Disability Assistance Animals or Not? Problems in Policy and Practice Workshop
30 Pages Posted: 21 Oct 2016
Date Written: September 26, 2016
The Federal Disability Discrimination Act 1992 (Cth) (DDA) defines assistance animals to include dogs or other animals that are trained to assist a person with a disability to alleviate the effect of the disability and to meet standards of hygiene and behaviour that are appropriate for an animal in a public place. The Federal Court of Australia Full Court has read this definition widely to include a selftrained dog that has not been accredited or trained by a recognised specialist disability animal training association. Considering an estimated four million Australians could claim to have a disability under the wide definition of disability in the DDA, and the extremely low bar to establish that an animal provides assistance to a person with a disability, the impact of these laws are significant and are generating substantial concerns to government, industry and the disability community.

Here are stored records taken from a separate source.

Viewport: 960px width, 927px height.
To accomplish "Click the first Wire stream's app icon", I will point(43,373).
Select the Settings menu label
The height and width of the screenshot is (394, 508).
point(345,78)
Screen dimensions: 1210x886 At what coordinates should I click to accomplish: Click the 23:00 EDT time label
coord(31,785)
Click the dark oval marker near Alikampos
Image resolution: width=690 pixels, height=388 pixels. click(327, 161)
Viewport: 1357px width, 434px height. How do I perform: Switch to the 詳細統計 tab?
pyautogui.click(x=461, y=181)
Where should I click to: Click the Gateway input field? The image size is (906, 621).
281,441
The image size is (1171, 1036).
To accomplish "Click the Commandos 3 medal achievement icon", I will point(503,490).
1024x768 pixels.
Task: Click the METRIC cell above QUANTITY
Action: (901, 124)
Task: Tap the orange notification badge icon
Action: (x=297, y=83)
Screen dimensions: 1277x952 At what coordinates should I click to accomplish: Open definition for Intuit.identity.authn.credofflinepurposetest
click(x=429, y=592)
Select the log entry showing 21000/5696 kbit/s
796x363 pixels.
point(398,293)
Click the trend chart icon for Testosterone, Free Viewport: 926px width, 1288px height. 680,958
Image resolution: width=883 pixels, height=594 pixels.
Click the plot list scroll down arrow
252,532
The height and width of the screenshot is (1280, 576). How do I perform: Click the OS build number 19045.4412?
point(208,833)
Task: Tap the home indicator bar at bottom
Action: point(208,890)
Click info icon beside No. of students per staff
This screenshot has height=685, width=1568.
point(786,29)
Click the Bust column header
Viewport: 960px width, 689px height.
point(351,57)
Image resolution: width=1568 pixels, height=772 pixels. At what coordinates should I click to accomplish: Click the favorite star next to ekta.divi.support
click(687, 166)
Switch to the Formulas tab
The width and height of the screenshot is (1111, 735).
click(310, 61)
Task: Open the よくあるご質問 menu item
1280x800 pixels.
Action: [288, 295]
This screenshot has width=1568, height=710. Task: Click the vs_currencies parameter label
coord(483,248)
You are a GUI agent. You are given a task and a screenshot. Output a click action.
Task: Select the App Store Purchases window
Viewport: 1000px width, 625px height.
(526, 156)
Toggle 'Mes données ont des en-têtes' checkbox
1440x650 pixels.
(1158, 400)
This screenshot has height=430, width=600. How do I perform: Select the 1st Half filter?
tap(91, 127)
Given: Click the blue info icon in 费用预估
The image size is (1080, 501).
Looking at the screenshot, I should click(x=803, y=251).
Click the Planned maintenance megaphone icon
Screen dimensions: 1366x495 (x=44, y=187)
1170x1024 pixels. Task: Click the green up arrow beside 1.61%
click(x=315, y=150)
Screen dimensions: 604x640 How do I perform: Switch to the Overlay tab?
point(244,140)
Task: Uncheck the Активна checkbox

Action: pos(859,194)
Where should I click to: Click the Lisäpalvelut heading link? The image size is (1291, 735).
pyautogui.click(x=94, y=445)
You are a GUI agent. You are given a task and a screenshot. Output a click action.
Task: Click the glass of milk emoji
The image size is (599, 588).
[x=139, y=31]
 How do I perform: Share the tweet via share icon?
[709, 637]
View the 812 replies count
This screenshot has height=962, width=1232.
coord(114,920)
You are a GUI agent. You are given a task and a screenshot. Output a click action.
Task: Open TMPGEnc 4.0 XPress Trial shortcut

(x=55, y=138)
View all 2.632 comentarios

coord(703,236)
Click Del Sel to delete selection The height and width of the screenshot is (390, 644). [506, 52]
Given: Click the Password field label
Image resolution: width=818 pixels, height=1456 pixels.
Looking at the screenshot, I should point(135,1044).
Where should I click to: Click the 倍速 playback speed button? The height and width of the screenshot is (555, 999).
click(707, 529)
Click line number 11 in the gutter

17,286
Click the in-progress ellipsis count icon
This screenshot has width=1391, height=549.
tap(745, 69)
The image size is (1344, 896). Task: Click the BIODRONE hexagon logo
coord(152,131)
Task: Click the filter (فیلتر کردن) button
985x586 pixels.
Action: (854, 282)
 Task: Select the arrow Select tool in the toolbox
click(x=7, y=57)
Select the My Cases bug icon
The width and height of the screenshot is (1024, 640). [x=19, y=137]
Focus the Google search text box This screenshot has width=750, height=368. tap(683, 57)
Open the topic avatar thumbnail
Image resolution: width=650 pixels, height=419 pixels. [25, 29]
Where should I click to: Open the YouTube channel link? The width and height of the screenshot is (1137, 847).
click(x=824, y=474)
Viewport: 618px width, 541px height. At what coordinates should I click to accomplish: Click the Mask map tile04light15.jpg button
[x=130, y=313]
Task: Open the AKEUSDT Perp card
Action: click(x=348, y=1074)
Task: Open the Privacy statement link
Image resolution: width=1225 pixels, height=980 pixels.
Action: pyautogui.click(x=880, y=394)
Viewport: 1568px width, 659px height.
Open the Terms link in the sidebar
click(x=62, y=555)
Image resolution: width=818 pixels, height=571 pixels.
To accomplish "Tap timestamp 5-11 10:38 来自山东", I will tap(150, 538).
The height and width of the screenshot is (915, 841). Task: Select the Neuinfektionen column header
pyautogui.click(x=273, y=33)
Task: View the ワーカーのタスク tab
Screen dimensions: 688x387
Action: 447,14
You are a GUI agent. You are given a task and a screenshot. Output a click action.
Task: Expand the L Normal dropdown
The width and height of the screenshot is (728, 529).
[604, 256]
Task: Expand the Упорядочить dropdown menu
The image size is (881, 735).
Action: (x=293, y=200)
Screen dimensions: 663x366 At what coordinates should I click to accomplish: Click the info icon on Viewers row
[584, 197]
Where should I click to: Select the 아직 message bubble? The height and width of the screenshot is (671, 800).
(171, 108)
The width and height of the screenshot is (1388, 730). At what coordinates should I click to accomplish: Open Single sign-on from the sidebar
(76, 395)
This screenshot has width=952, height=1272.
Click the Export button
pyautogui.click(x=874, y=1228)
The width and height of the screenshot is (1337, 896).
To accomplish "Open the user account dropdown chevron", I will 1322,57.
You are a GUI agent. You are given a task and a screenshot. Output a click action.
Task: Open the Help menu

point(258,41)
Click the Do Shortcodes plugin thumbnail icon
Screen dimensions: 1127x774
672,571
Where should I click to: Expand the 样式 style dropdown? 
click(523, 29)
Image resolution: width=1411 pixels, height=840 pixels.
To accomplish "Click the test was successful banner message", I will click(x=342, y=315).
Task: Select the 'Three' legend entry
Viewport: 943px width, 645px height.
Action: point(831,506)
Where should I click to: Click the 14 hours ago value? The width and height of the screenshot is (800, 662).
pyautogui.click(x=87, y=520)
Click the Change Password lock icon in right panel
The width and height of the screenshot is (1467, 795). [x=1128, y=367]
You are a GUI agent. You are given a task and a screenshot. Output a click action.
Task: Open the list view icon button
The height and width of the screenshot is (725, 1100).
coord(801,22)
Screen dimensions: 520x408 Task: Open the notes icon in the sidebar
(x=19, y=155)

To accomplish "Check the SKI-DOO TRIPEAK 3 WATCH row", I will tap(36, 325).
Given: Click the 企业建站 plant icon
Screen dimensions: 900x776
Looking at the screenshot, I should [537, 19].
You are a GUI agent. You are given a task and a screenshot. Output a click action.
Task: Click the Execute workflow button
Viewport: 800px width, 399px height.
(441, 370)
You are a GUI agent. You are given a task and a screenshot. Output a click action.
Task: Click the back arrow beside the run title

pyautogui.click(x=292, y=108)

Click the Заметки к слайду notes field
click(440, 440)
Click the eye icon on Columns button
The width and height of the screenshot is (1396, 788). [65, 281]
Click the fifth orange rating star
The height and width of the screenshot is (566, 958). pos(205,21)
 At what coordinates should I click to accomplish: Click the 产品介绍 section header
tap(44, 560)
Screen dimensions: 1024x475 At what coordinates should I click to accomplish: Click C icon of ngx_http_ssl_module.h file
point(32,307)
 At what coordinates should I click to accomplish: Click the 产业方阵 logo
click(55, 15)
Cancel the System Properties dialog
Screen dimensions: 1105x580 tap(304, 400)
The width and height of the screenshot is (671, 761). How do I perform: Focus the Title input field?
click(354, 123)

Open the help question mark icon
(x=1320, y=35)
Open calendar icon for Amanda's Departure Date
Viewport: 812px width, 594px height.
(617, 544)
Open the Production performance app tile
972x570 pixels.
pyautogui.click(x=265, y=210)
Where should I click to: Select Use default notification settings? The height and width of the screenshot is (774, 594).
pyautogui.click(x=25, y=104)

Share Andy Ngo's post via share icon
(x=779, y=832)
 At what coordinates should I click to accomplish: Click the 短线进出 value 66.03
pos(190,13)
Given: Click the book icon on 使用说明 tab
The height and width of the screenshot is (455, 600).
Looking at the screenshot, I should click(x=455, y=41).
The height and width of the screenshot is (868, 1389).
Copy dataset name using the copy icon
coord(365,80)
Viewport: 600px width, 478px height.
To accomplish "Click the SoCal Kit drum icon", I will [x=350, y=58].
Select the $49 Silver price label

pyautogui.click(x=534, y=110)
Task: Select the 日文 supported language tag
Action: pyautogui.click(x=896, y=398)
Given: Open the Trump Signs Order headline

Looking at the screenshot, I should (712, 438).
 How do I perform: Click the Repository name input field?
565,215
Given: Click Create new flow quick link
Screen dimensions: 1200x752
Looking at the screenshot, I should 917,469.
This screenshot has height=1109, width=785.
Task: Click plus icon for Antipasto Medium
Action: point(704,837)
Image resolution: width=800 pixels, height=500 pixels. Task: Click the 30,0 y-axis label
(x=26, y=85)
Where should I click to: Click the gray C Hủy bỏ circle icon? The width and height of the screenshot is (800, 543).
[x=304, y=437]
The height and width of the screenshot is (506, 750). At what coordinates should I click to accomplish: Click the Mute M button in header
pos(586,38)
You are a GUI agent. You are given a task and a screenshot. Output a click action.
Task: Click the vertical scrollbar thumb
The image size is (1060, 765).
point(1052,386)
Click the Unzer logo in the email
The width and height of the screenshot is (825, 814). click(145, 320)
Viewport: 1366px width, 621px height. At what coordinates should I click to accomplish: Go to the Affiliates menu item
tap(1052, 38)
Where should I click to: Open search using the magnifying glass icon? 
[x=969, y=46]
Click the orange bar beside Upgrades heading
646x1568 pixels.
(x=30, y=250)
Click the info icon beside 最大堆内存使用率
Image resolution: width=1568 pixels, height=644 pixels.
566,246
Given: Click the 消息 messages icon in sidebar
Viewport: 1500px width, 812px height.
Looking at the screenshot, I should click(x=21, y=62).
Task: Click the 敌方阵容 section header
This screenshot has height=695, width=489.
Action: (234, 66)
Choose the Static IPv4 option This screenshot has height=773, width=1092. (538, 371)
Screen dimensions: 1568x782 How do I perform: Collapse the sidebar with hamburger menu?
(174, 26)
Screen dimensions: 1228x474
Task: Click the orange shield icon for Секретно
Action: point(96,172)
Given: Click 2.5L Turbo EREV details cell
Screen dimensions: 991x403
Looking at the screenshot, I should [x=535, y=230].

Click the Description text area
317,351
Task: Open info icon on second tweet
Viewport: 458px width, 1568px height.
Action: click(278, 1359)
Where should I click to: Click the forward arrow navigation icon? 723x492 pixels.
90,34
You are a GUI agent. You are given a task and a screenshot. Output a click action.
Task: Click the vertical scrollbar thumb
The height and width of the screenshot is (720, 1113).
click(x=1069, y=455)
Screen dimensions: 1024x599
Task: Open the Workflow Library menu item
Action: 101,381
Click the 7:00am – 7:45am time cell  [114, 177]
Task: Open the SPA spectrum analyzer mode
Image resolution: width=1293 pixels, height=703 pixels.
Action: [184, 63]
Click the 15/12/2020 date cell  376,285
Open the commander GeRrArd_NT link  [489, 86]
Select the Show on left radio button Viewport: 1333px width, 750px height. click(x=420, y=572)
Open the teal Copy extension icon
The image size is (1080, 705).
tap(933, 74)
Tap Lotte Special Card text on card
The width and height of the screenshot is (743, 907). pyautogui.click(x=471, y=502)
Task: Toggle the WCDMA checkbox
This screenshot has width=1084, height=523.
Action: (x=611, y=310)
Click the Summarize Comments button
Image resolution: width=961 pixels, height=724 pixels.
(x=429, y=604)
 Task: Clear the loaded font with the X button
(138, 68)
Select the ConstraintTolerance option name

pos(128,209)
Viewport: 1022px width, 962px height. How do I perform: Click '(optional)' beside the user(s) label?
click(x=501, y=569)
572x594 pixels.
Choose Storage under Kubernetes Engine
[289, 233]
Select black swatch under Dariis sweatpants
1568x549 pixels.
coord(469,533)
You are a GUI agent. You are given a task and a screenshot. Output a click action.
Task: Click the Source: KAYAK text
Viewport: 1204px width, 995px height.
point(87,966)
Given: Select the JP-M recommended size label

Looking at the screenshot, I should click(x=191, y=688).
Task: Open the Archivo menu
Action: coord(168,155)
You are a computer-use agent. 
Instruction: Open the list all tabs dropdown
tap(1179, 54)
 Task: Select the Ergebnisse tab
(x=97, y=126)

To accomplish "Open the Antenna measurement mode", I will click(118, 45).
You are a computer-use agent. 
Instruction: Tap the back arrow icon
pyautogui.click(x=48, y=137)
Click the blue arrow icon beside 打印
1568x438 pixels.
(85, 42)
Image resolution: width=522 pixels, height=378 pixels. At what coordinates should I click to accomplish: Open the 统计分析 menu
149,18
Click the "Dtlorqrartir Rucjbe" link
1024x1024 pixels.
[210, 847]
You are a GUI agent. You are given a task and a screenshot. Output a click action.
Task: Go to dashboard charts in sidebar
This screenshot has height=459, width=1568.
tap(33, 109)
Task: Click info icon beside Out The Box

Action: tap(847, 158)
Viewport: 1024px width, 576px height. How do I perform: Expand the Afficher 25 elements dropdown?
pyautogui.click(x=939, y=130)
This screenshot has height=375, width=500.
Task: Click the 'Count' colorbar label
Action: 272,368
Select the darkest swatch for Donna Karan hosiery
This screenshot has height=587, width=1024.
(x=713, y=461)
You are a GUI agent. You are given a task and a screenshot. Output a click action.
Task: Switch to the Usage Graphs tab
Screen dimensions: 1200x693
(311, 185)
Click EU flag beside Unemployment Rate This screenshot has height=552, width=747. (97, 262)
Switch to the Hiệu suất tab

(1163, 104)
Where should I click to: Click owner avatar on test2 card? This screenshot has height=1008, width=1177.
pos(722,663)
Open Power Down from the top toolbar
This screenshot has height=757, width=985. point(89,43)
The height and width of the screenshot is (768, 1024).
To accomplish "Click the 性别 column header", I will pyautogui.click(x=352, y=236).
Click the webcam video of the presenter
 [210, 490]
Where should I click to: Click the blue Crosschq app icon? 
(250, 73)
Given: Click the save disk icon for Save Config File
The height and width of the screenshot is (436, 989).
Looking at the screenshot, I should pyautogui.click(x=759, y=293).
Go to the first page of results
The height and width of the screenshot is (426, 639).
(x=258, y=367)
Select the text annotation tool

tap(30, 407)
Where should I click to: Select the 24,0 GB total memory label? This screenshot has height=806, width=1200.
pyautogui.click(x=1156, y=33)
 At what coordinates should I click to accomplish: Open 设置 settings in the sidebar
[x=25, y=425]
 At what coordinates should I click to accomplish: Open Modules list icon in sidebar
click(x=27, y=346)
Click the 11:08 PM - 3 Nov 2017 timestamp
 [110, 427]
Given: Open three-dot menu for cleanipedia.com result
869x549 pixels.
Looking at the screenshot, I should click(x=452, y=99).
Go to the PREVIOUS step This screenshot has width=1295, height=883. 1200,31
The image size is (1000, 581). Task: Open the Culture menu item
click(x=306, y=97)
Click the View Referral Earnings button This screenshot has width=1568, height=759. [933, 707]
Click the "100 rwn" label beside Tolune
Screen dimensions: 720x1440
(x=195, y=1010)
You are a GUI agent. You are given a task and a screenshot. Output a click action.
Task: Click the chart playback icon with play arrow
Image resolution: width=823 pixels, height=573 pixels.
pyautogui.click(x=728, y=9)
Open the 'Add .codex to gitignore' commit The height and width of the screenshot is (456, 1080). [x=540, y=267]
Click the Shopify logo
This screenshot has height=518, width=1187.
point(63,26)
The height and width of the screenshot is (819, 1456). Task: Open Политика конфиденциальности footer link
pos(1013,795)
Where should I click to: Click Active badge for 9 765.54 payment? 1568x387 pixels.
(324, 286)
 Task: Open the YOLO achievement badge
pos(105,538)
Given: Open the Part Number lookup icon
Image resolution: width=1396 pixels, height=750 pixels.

The current regulatory approach to defining disability assistance animals has resulted in questions that law, policy and theory are struggling to answer, such as:
• How should animals, whether they are dogs, cats, miniature horses, birds, or others, have their suitability as assistance animals Determined and regulated?
• Who should be qualified to train and accredit disability assistance animals?
• Should there be legal limitations on what impairment categories or which individuals can use disability assistance animals?
• How can policies and regulations prevent pets being “passed off” as disability assistance animals?